For decades, fostering strong relations with sub-Saharan Africa has been a pillar of France’s foreign policy. Paris has been keen on forging close relations with the countries of this region, arguably making France the most important foreign player south of the Sahara.
France and Turkey Vie for Influence in Sub-Saharan Africa
France maintains a wide range of accords with most sub-Saharan countries in different fields from foreign aid and technical assistance to defense cooperation. This has all helped France to wield considerable power and influence over these countries in the political, economic, social and cultural fields.
This French influence, however, is being challenged by Turkey, an arch rival to Paris. In recent years, Ankara has been seeking to gain a foothold in the former French colonies in sub-Saharan Africa.
An example of this was last month’s visit by Turkish Foreign Minister Mevlut Cavusoglu to Niger, where he signed a host of agreements on economic and defense cooperation. This visit came a few months after the two countries signed an agreement in January of this year to allow Turkey’s General Directorate of Mineral Research and Exploration (MTA) to conduct exploration and mining operations in Niger.
Although Niger is one of the world’s poorest countries with chronic hunger and malnutrition, the African country is rich in natural resources such as uranium. According to the British Geological Survey, Niger is the world’s fourth largest producer of uranium.
Of note, two-thirds of electricity generated by France come from nuclear power. One-third of the uranium used in this power production was mined in Niger by the French company Areva.
Niger is also a next-door neighbor to Libya, where Turkey and France support opposing rivals. While Turkey backs the UN-recognized, Tripoli-based Government of National Accord, France, along with Egypt, the United Arab Emirates and Russia, supports eastern strongman Khalifa Haftar, the commander of the Libyan National Army (LNA). The Turkish military assistance has helped repel a year-long assault by Haftar on Tripoli and forced him to retreat to the central city of Sirte.
Erdogan’s African Tour
In the same month of January, Turkish President Recep Tayyip Erdogan made a three-state African tour that took him to Algeria, Senegal and Gambia – all three were former French colonies.
Ankara sees Algeria as an important gate for its connectivity with the rest of Africa. The country is the largest in Africa, covering an area of 2,381,741 square kilometers, and possesses a sizable amount of natural gas and petroleum deposits, making it the fourth-biggest economy in the region.
Algeria is Turkey’s fourth natural gas supplier after Russia, Iran and Azerbaijan. It also offers attractive investment opportunities for Turkish companies. Turkey is one of the top foreign investors in Algeria, with investments worth $3.5 billion.
“Algeria is one of Turkey’s most important gateways to the Maghreb and Africa,” Erdogan said during his visit to Algeria. The country was an Ottoman vassal state from 1519 to 1830, when the French invaded and colonized the country. The Turkish president also visited Gambia, a former French colony which is home to one of France’s four military bases in Africa. He also visited Senegal, one of the rising economies in West Africa with an annual growth of more than 6% since 2016. Turkey has also gained a strong political and economic clout in Tunisia, a next-door neighbor to Libya and a former French colony, where the Islamist Ennahda party, which is backed by Turkey, maintains a majority in parliament.
The French Response
These Turkish efforts to have a foothold in the former French colonies leave Paris with the possibility of pushing back against Ankara in sub-Saharan Africa.
According to Turkish analyst Michael Tanchum, a senior fellow at the Austrian Institute for European and Security Studies (AIES), France maintains a double ring of hard power around Algeria and Libya – an inner ring of operational facilities in Mauritania, Mali, Burkina Faso, Niger and Chad, supported by an outer ring of permanent bases in Senegal, Ivory Coast and Gabon.
In July, unidentified warplanes carried out an airstrike on Turkish air defense systems at al-Watiya airbase in Libya. Although no side has claimed responsibility for the attack, speculations were rife that the planes took off from one of the French military bases in Africa.
Both Paris and Ankara are also engaged in a bitter standoff in the eastern Mediterranean over oil exploration rights in the area, raising fears that this rivalry could escalate into a military confrontation between the two NATO allies.

**ACTIONS TO TAKE**
A - Translate this sentence from the article on France and Turkey in Africa into Spanish: "Algeria is Turkey’s fourth natural gas supplier after Russia, Iran and Azerbaijan."
B - Rewrite the article on France and Turkey in Africa, starting with "This French influence, however, is" and going on through "operations in Niger.", swapping "Niger" for "Chad".
C - Answer these questions using the article on France and Turkey in Africa.
(i) According to the British Geological Survey, where does Niger rank among the world's uranium producers?
(ii) How much are Turkey's investments in Algeria worth?
(iii) During which years was Algeria an Ottoman vassal state?

**EXTRACTED ENTRIES**

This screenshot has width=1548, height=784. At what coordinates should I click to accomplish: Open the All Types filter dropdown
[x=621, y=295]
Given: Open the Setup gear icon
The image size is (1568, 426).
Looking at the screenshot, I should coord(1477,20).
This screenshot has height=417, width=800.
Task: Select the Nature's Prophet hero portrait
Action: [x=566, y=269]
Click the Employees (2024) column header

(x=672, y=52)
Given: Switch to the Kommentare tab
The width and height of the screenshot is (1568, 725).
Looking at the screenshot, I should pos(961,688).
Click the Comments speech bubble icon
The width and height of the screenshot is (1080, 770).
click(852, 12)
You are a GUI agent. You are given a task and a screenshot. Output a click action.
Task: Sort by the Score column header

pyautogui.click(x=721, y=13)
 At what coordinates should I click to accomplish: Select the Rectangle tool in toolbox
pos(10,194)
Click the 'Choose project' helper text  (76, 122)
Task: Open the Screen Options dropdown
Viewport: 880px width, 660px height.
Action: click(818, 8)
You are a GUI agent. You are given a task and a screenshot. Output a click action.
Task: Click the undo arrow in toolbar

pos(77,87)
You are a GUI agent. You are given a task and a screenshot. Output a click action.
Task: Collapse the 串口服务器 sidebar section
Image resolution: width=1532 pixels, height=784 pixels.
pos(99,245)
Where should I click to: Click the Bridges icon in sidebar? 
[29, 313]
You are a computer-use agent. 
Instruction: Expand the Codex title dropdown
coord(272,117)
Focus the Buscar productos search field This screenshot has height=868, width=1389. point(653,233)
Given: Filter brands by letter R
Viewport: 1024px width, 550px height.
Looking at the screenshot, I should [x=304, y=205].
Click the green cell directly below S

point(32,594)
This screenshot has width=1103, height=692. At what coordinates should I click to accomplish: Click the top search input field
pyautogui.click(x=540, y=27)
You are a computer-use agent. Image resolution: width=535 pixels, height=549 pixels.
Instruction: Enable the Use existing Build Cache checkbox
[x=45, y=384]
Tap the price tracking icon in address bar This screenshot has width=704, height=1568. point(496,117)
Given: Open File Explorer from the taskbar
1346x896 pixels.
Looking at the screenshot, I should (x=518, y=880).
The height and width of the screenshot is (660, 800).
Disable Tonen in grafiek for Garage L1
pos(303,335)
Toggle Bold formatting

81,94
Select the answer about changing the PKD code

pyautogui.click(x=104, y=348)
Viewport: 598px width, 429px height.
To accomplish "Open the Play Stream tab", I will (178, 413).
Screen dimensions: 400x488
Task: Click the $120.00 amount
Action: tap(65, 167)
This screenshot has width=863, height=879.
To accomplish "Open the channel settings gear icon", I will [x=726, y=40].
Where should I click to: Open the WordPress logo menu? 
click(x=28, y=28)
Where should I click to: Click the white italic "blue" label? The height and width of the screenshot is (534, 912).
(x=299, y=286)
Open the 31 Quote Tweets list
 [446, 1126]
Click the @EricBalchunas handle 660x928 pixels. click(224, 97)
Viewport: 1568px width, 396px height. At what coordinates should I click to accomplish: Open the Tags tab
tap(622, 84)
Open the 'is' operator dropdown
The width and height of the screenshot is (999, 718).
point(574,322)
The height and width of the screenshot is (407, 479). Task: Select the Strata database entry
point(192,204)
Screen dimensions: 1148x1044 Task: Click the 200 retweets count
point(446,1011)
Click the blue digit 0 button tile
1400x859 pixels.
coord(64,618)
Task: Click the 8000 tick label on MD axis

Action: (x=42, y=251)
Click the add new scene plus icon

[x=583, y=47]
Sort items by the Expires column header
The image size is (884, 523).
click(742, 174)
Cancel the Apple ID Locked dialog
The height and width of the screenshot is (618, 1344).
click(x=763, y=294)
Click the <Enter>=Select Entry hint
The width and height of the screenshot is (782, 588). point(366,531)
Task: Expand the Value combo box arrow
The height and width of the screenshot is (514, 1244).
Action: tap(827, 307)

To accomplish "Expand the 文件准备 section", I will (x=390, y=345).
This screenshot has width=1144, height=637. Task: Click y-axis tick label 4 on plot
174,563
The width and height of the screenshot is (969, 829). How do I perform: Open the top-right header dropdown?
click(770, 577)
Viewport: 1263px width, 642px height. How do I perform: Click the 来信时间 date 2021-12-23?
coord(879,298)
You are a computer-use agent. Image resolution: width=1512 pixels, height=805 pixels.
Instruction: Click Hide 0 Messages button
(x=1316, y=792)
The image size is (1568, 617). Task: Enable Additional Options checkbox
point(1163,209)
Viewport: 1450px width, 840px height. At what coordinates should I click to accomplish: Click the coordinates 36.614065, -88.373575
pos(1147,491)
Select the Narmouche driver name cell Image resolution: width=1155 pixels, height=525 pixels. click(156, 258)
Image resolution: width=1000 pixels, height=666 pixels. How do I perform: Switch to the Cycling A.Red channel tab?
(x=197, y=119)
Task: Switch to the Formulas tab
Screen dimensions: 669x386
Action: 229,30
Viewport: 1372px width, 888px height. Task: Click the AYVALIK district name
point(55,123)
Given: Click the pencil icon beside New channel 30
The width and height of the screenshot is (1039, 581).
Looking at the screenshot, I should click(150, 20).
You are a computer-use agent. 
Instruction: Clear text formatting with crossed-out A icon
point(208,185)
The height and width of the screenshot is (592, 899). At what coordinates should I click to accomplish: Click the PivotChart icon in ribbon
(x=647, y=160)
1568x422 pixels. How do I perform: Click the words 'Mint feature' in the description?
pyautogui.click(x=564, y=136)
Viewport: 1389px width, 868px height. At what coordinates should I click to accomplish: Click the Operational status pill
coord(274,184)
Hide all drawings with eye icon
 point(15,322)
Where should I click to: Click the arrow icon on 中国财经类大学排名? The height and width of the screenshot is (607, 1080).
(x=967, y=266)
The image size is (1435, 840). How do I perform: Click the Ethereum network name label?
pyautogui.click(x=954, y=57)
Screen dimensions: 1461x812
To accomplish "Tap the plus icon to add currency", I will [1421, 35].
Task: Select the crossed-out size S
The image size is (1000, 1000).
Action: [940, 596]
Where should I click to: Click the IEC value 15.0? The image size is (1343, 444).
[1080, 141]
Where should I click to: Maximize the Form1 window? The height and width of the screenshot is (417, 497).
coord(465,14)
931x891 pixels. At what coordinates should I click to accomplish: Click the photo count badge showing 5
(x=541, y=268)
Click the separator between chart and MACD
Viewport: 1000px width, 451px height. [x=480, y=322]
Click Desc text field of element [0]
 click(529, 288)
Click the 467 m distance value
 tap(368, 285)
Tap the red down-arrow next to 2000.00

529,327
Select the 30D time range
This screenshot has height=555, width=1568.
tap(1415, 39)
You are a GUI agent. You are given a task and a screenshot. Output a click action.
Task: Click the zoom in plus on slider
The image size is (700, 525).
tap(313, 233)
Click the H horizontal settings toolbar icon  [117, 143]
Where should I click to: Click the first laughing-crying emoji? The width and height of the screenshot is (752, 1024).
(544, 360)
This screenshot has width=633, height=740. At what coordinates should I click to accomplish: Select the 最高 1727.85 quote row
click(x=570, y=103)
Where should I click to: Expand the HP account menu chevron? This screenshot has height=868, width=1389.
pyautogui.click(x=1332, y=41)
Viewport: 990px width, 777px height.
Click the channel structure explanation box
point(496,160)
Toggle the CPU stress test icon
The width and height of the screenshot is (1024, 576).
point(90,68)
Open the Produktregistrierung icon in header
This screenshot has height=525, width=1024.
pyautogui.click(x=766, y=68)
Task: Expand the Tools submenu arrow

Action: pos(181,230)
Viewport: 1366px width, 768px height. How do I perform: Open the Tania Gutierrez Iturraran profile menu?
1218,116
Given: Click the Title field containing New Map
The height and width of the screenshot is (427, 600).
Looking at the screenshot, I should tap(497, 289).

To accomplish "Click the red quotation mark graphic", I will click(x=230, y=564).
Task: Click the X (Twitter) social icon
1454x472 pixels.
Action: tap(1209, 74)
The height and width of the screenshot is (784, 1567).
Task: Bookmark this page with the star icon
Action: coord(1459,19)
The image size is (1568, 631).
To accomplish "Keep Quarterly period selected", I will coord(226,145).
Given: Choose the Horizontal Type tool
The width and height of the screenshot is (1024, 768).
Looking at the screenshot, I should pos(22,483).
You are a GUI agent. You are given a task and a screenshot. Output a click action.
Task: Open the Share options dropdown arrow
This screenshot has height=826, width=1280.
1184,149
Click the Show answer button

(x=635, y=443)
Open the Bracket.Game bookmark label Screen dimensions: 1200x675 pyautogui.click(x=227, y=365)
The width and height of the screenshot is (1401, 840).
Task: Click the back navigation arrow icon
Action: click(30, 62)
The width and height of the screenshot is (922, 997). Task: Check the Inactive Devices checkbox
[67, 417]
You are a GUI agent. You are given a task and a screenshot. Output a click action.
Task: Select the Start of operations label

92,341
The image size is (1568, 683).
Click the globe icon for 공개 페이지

**EXPECTED OUTPUTS**
A - Argelia es el cuarto proveedor de gas natural de Turquía, después de Rusia, Irán y Azerbaiyán.

B -
This French influence, however, is being challenged by Turkey, an arch rival to Paris. In recent years, Ankara has been seeking to gain a foothold in the former French colonies in sub-Saharan Africa.
An example of this was last month’s visit by Turkish Foreign Minister Mevlut Cavusoglu to Chad, where he signed a host of agreements on economic and defense cooperation. This visit came a few months after the two countries signed an agreement in January of this year to allow Turkey’s General Directorate of Mineral Research and Exploration (MTA) to conduct exploration and mining operations in Chad.

C -
(i) Fourth largest
(ii) $3.5 billion
(iii) From 1519 to 1830